## Brief
Please output the line containing "The width and" and all lines that follow it in the data below, exactly, with no pictures.

Extracted data entries
....................
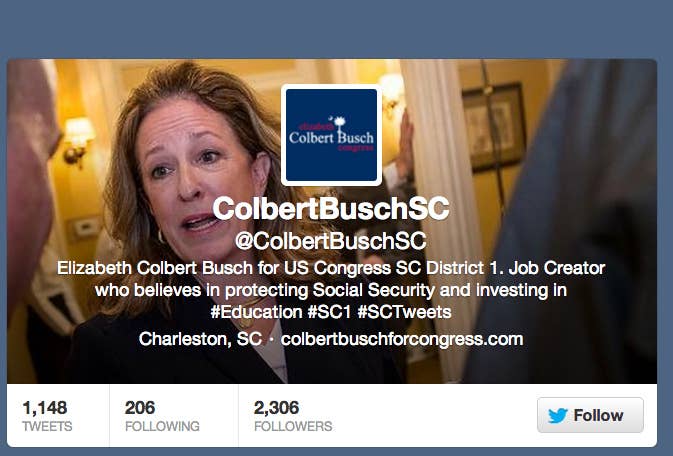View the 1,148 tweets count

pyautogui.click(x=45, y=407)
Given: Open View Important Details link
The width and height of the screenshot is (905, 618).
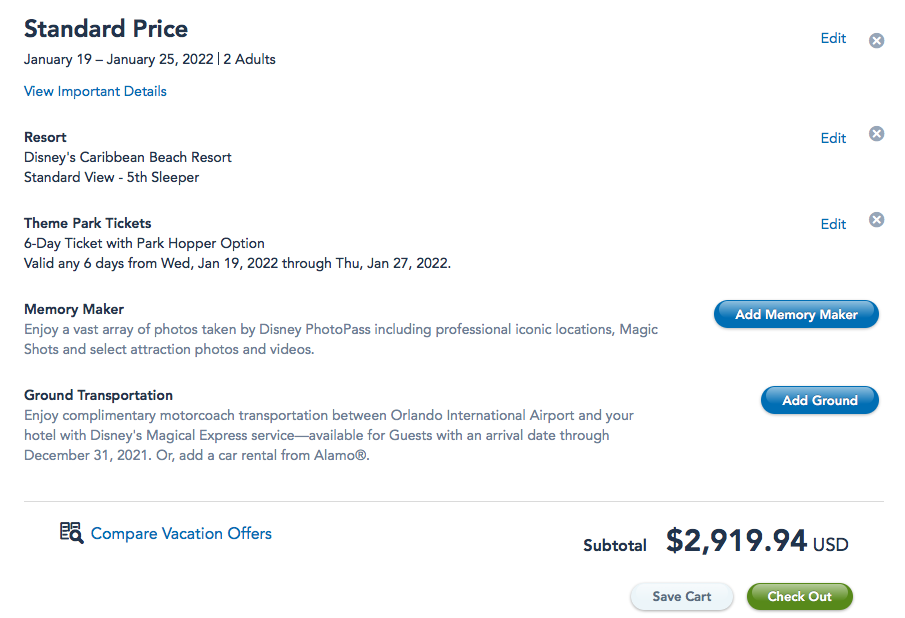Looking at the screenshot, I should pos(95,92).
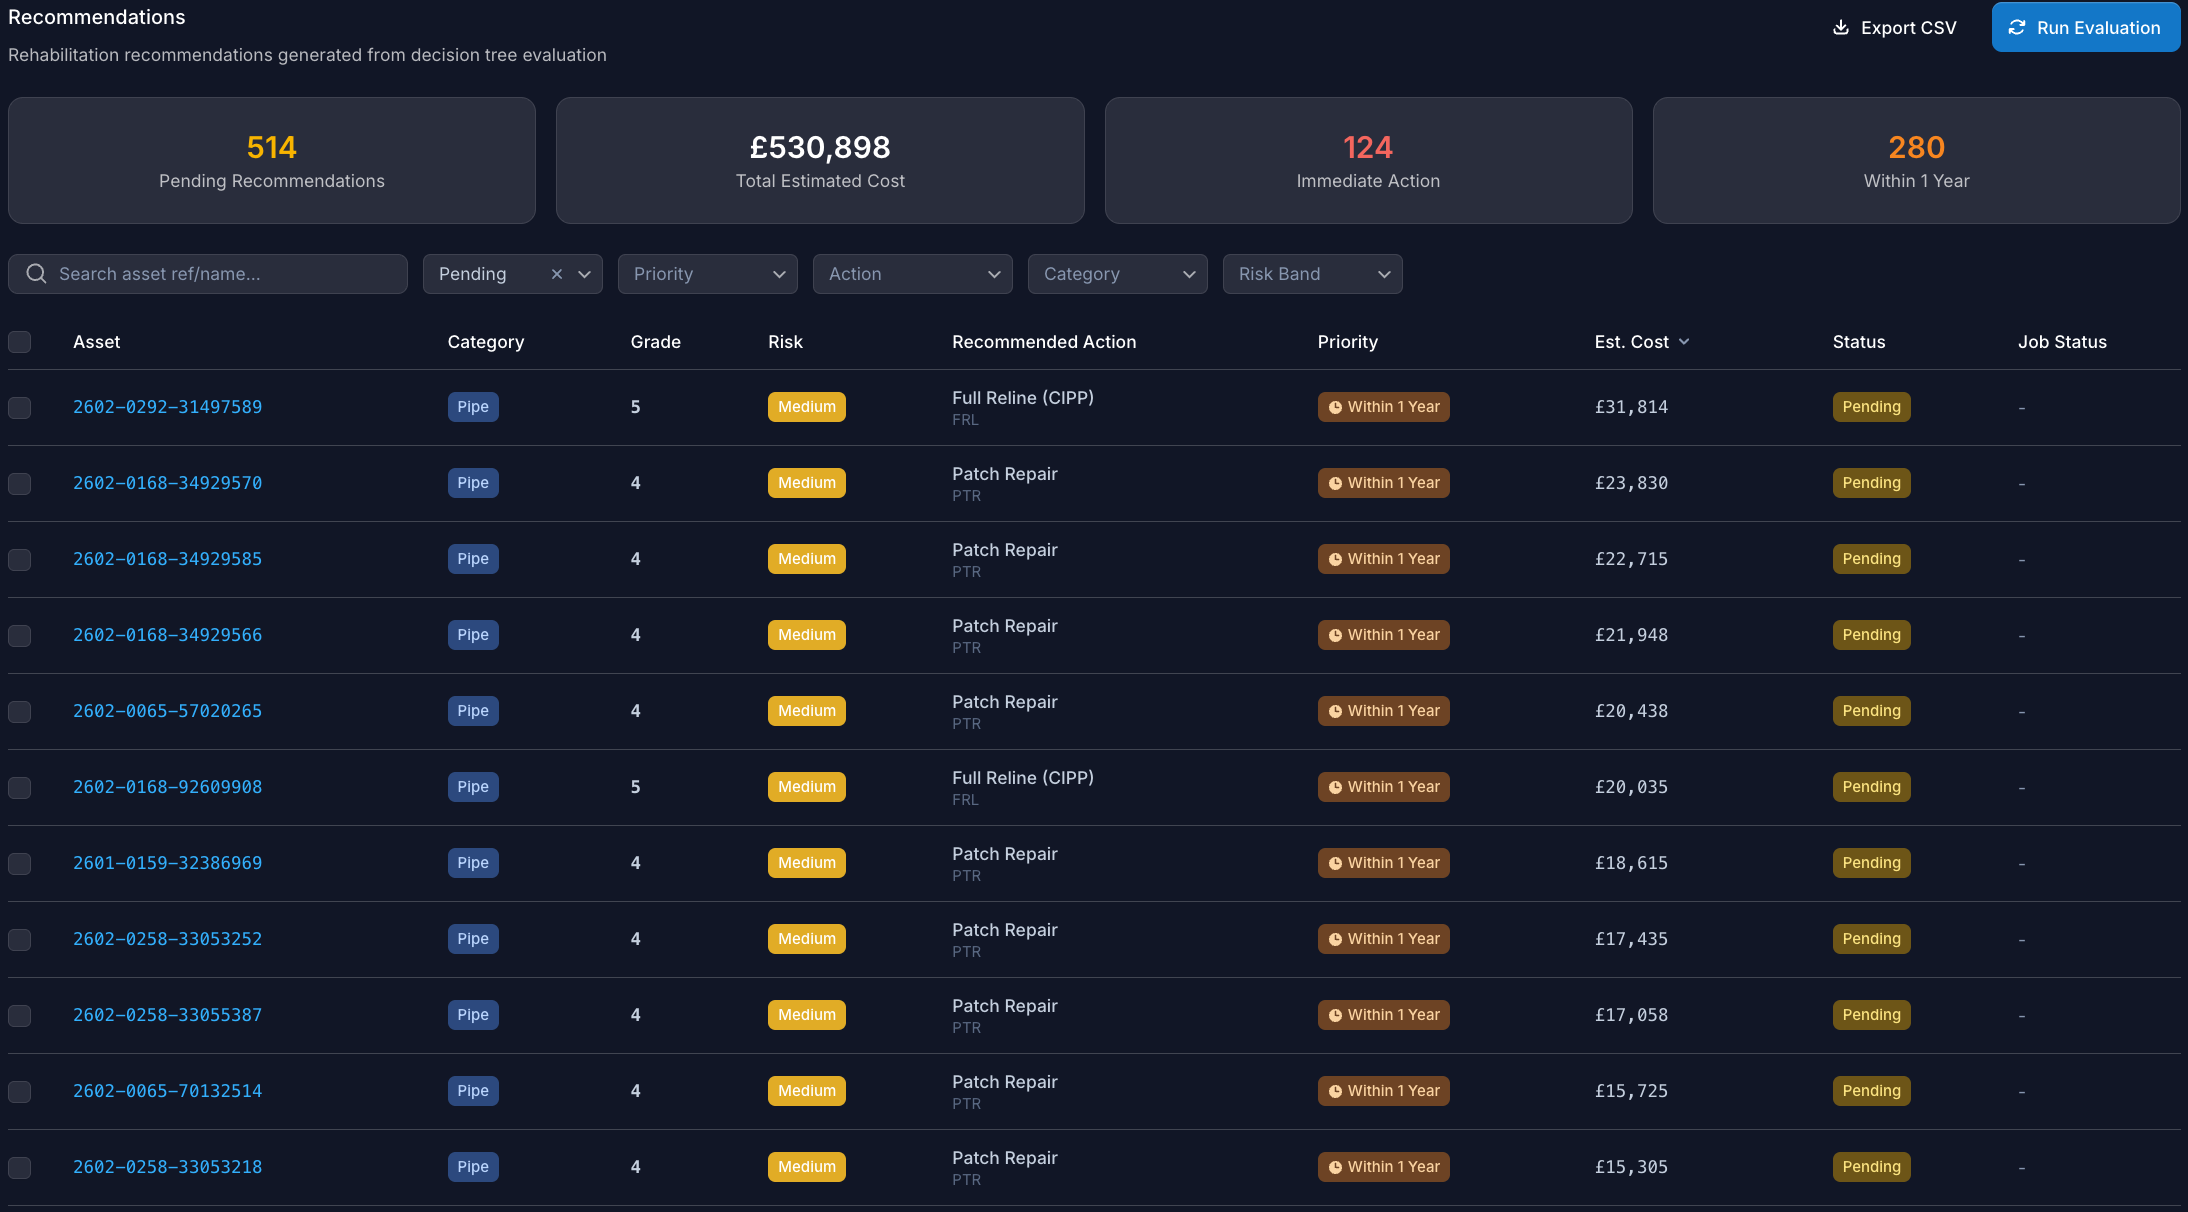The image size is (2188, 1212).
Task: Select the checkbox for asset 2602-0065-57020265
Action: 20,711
....................
## Written reply
The width and height of the screenshot is (905, 618).
Looking at the screenshot, I should pos(95,92).
The image size is (2188, 1212).
Task: Select the checkbox for asset 2602-0065-57020265
Action: 20,711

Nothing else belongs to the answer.